Given problem
Rewrite the listing, starting at the line containing "Screen dimensions: 1187x621" and continuing through its last line, with "Instruction" changed to "Command" and nothing else altered.

Records supplied
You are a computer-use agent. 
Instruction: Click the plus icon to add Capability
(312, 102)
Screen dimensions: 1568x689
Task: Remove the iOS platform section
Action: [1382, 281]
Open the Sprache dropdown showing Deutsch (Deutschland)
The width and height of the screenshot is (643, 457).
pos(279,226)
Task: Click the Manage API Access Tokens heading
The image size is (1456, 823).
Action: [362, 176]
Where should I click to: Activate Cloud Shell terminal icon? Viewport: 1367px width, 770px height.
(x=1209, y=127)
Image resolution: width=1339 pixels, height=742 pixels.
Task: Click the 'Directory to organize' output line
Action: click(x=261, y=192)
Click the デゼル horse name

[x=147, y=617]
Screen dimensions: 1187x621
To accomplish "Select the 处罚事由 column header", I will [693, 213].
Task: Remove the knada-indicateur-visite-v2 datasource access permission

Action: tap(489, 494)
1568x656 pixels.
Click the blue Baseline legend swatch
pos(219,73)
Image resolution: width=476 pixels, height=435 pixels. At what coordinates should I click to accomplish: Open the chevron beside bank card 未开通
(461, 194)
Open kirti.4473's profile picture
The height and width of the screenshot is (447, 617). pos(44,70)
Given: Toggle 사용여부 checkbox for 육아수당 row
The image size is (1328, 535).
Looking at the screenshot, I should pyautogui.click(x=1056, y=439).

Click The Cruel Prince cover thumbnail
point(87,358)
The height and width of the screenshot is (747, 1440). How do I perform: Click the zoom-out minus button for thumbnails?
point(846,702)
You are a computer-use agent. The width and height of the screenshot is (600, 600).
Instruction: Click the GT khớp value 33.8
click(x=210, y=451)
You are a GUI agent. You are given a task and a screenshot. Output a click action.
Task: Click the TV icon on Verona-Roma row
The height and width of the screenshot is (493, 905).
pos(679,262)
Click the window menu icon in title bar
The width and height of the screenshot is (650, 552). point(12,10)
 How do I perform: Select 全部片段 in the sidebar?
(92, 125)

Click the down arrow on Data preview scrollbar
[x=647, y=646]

Solution below
Screen dimensions: 1187x621
To accomplish "Select the 处罚事由 column header", I will [693, 213].
Task: Remove the knada-indicateur-visite-v2 datasource access permission

Action: tap(489, 494)
1568x656 pixels.
Click the blue Baseline legend swatch
pos(219,73)
Image resolution: width=476 pixels, height=435 pixels. At what coordinates should I click to accomplish: Open the chevron beside bank card 未开通
(461, 194)
Open kirti.4473's profile picture
The height and width of the screenshot is (447, 617). pos(44,70)
Given: Toggle 사용여부 checkbox for 육아수당 row
The image size is (1328, 535).
Looking at the screenshot, I should pyautogui.click(x=1056, y=439).

Click The Cruel Prince cover thumbnail
point(87,358)
The height and width of the screenshot is (747, 1440). How do I perform: Click the zoom-out minus button for thumbnails?
point(846,702)
You are a computer-use agent. The width and height of the screenshot is (600, 600).
Command: Click the GT khớp value 33.8
click(x=210, y=451)
You are a GUI agent. You are given a task and a screenshot. Output a click action.
Task: Click the TV icon on Verona-Roma row
The height and width of the screenshot is (493, 905).
pos(679,262)
Click the window menu icon in title bar
The width and height of the screenshot is (650, 552). point(12,10)
 How do I perform: Select 全部片段 in the sidebar?
(92, 125)

Click the down arrow on Data preview scrollbar
[x=647, y=646]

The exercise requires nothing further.